The number of households who survive on $2 or less per person each day has increased by 159.1 percent since 1996, growing from about 636,000 to about 1.65 million by mid-2011, according to a new analysis from H. Luke Shaefer and Kathryn Edin in Stanford’s Pathways Magazine. Families living in this state of extreme poverty now make up 4.3 percent of all non-elderly families with children.
The federal poverty line comes to at least about $17 per person each day, while “deep poverty” is considered to be about $8.50 a day, more than four times higher than the $2 a day mark.
The sharp increase is ameliorated by some public assistance programs, although it doesn’t go away. When the Supplemental Nutrition Assistance Program (SNAP, or food stamps) is taken into account, the increase is reduced to 80.4 percent since the mid-90s and the number of extreme poor households jumps from 475,000 to 857,000. When tax credits like the Earned Income Tax Credit or Child Tax Credit and housing assistance are added to the mix, “thus generating our most conservative measure of extreme poverty,” as the authors write, the increase in people living on $2 a day is still 50 percent, from 409,000 households to 613,000. That means under this most conservative measure, 1.17 million children lived in extreme poverty in mid-2011. “The simple but important conclusion is that a growing population of children experience spells with virtually no income,” they write.
The starting point in 1996 is no accident. That’s the year that President Clinton signed welfare reform into law, which implemented work requirements for cash assistance, changed the program to a block grant where states get a fixed amount of money from the government, and made other changes. Before reform, welfare “had a substantial effect” on reducing extreme poverty, the researchers find, lifting 1.15 million households above that level. But that impact declined substantially through the 90s and stayed flat in the early 2000s, so that by mid-2011, Temporary Assistance for Needy Families, or what welfare is called today, lifted just 300,000 families out of extreme poverty.
The researchers also find that extreme poverty has hit those who were mostly likely to be affected by welfare reform, single mothers and people of color, the most. In 2011, about 51 percent of households in extreme poverty were headed by a single woman, compared to just 37 percent headed by a married couple. Single women saw a 230 percent jump in extreme poverty over the last 15 years. Meanwhile, 46 percent of these households are headed by African Americans or Hispanics (the groups can’t be separated out because the sample sizes are too small), compared to 47 percent headed by white people — far more than their share of the general population. People of color experienced a 186 percent increase in extreme poverty.
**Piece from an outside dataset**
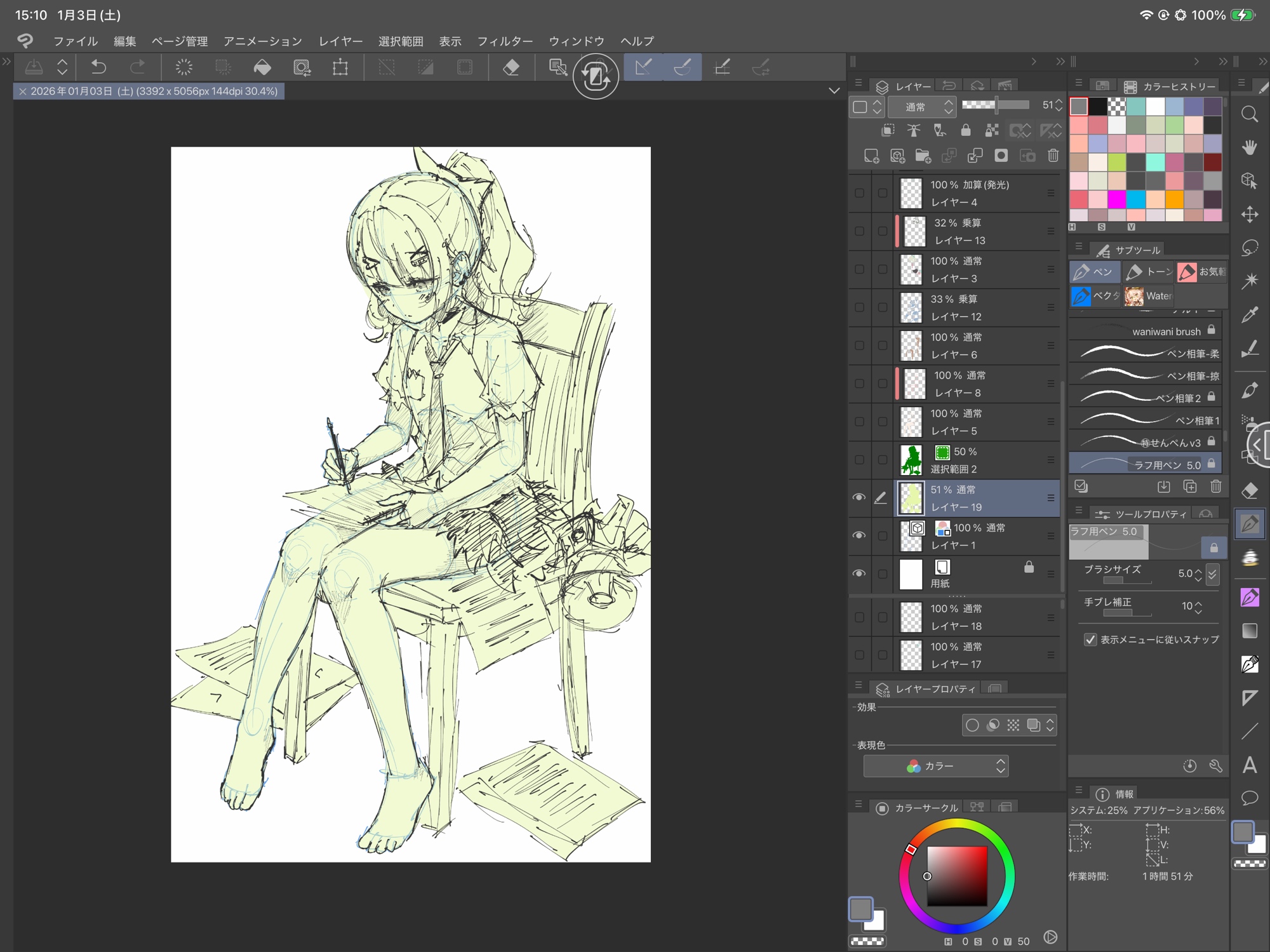The image size is (1270, 952).
Task: Switch to the トーン subtool group
Action: point(1149,272)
“The bottom line is that extreme poverty has grown sharply since welfare reform,” the authors conclude. “And though means-tested public programs have much to stem the tide, growth in extreme poverty is still substantial even after accounting for major federal means-tested transfers.”
Since reform, the share of families who would normally have gotten cash assistance has dropped dramatically. In 1996, it reached 72 percent of poor families with children. By 2012, that figure plummeted to 26 percent. The incentives in the program push states to find ways to cut their rolls. “One of the big problems with the program is that its goal is not poverty reduction, but caseload reduction,” Melissa Boteach, vice president of Half in Ten and the Poverty and Prosperity Program at the Center for American Progress, previously told ThinkProgress.
The amount of money that the federal government gives to states for welfare has also stayed frozen since 1996, losing 30 percent of its value to inflation, which has diminished the value of benefits for those who actually get them. For 99 percent of beneficiaries, they’re worth less than they were in 1996.